I ordered an Son of Ampzilla II from SST. It’s more than I wanted to spend but I can pick it up and move it around. It’s a 40lb brick and not a 75lb or 90lb brick. I’m looking forward to seeing how it does. I ran James Bongiorno’s 90lb Class A Sumo Gold for years. I know this is only A for the first ten watts, I believe, and AB for the rest but it is 220w into 8ohms and 350w into 4ohms.

Thanks for the suggestion of the spade to banana adaptors. That will help. And, yes, I will dislike anything that I buy, lol. I was trying to minimize the amount of dislike. I’m in the grieving stage. I’ll have to live with the replacement for months. 
 

Getting an amp I can lift is probably the most important requirement. 

@larrykell 

 

you are making this too hard. Almost any amp will do. You seem to be worried about the speaker cable lugs fitting and you can look for a LOOOOONG time before you THINK they might fit. In the meantime you could buy a reasonable amp, you could buy some spade to banana adapters (transparent among many make them) or better yet, buy some cheap cables or even marginal bare wire that will get you by. Once again, you are looking for something temporary and you will dislike to varying degrees virtually everything you might acquire.

Problem 1:
Using the amplifier discussion, answer these:
(a) How much does the Son of Ampzilla II weigh?
(b) Which amp did the writer run for years?
(c) Which company is named as one maker of spade to banana adapters?

Exercise input:
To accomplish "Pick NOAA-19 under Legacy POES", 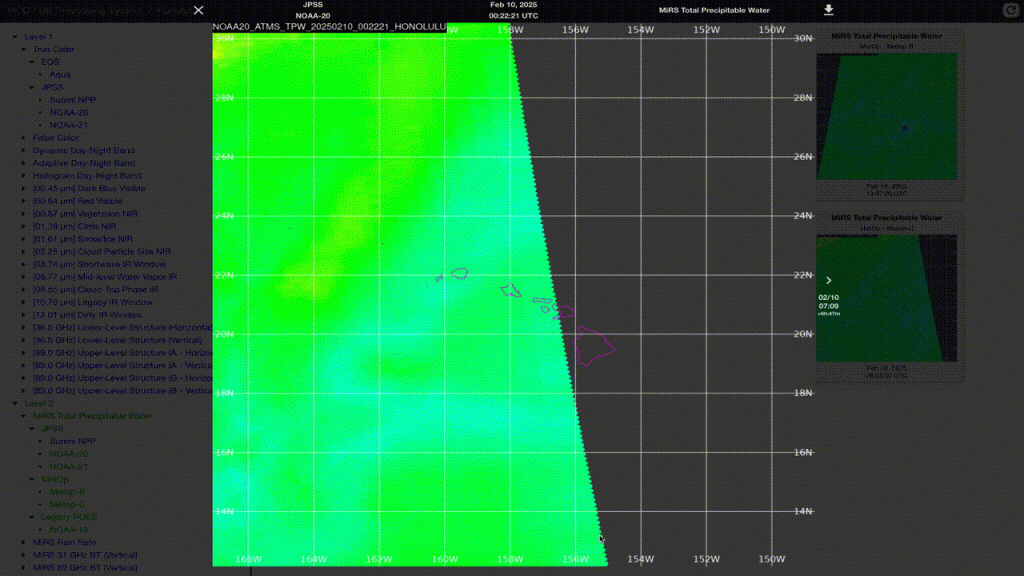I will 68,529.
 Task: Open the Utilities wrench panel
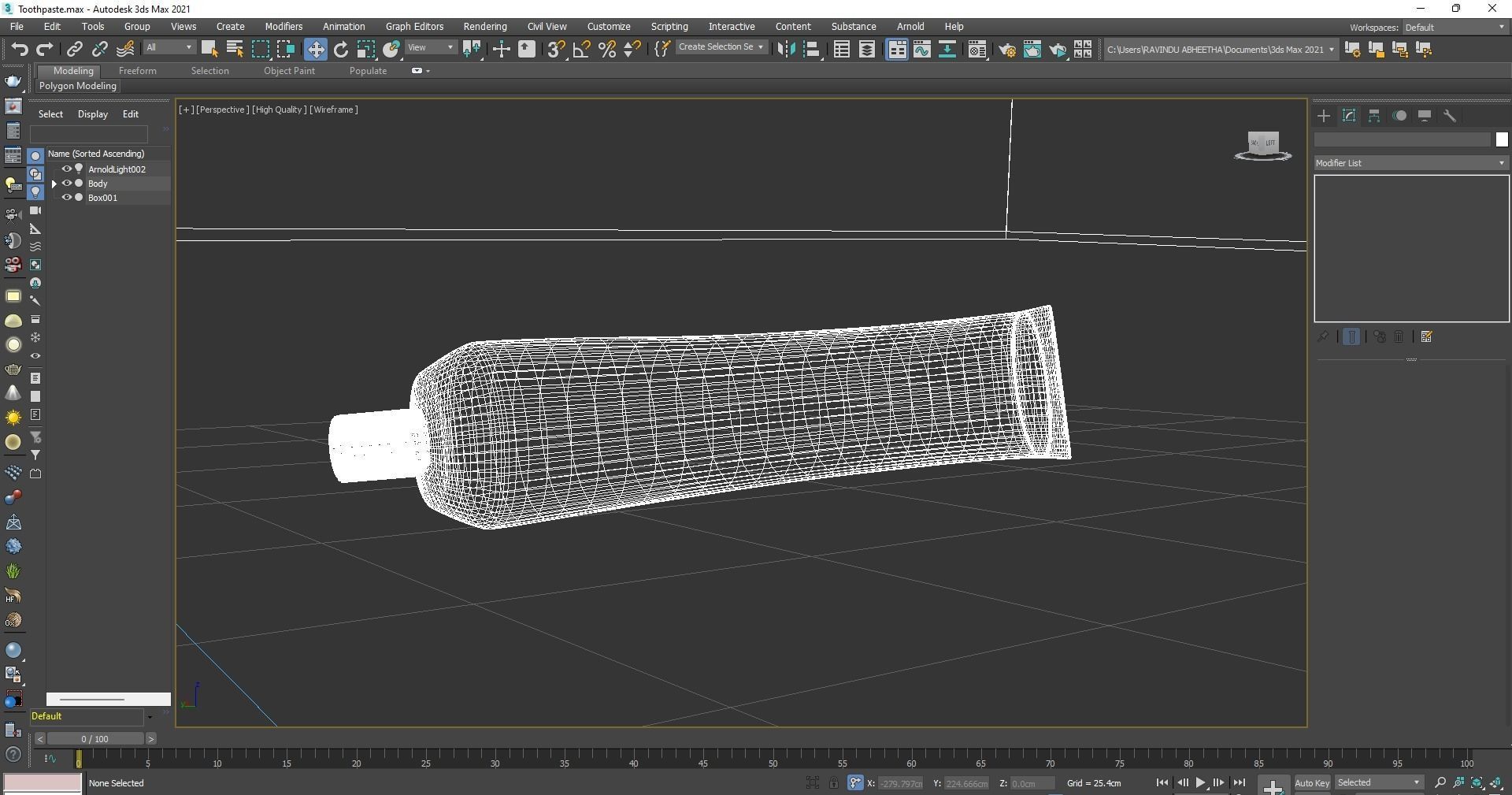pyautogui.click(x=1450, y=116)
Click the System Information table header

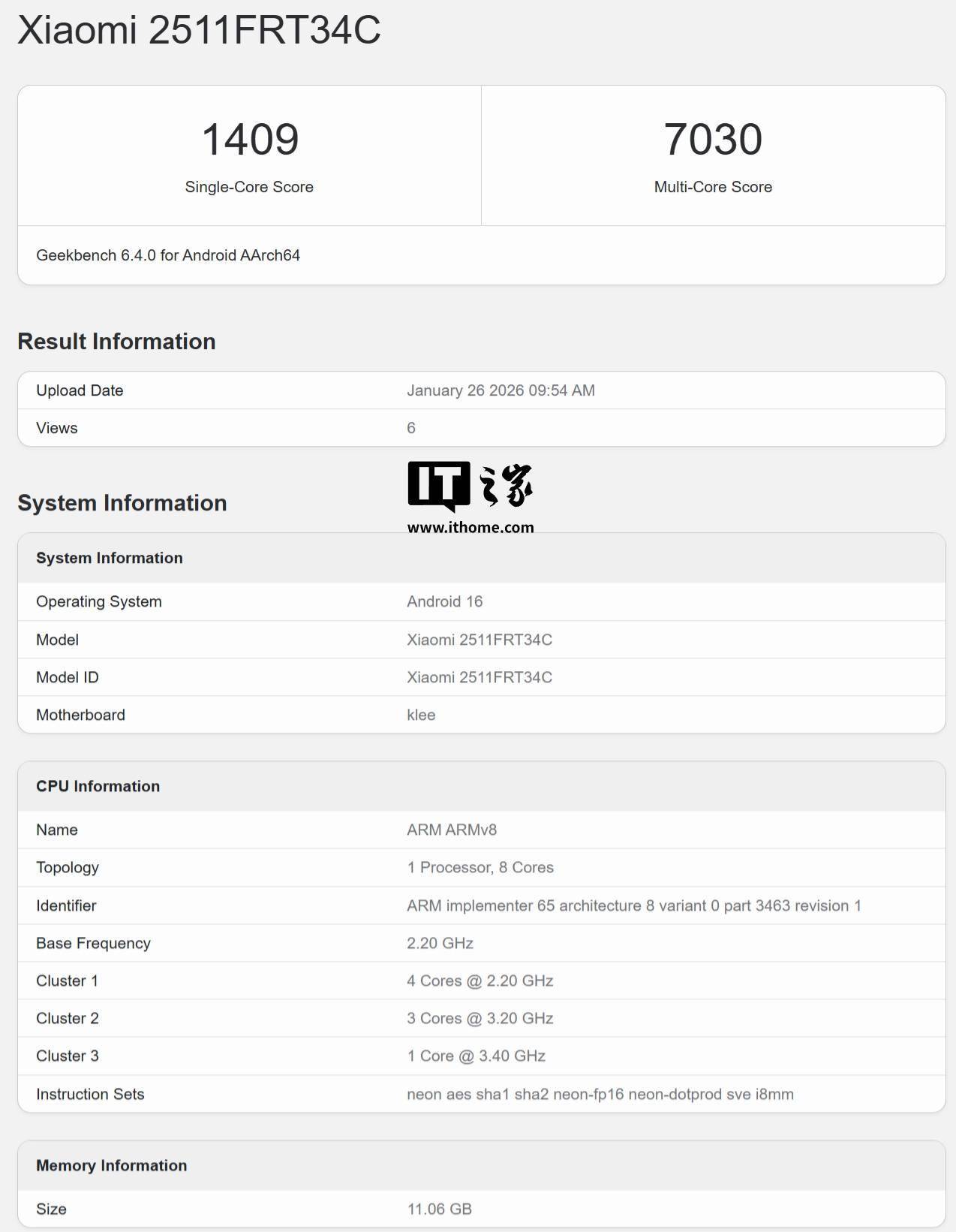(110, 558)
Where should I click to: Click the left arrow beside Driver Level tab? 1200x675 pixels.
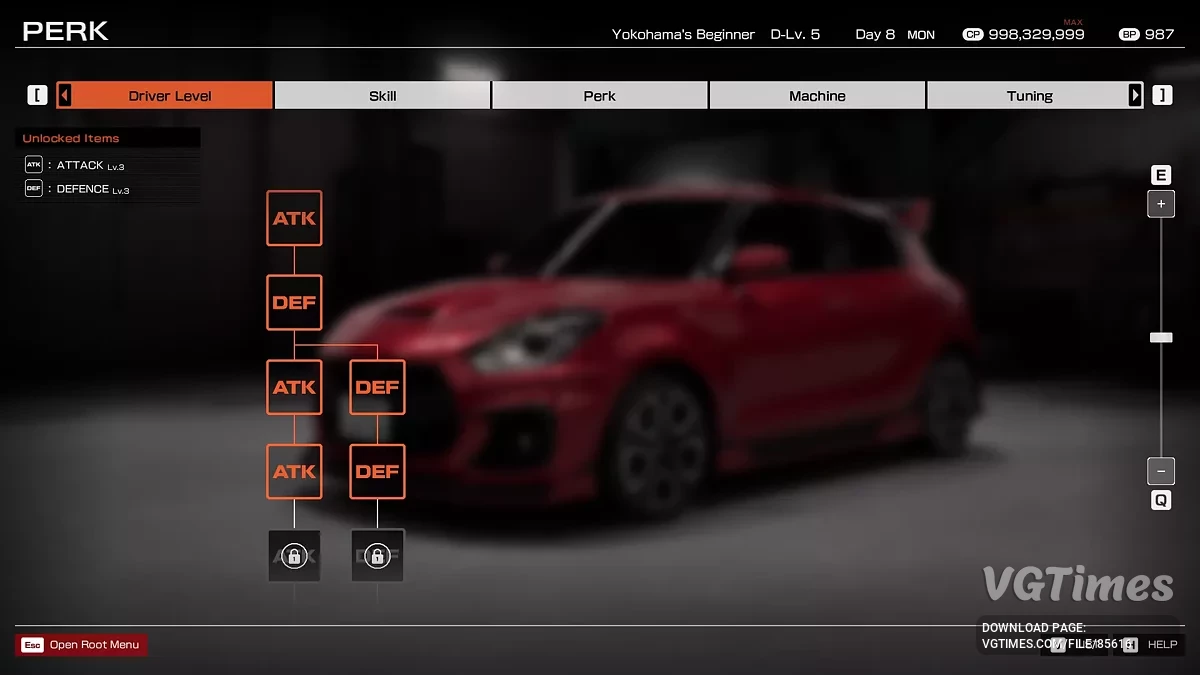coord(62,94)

Problem 2:
Quote the records from the line holding "Where should I" through the end of the records, with both of those included. Leave the pictures out.

Solution 1:
(a) 40lb
(b) James Bongiorno's 90lb Class A Sumo Gold
(c) Transparent

Solution 2:
Where should I click to: Click the left arrow beside Driver Level tab? 1200x675 pixels.
coord(62,94)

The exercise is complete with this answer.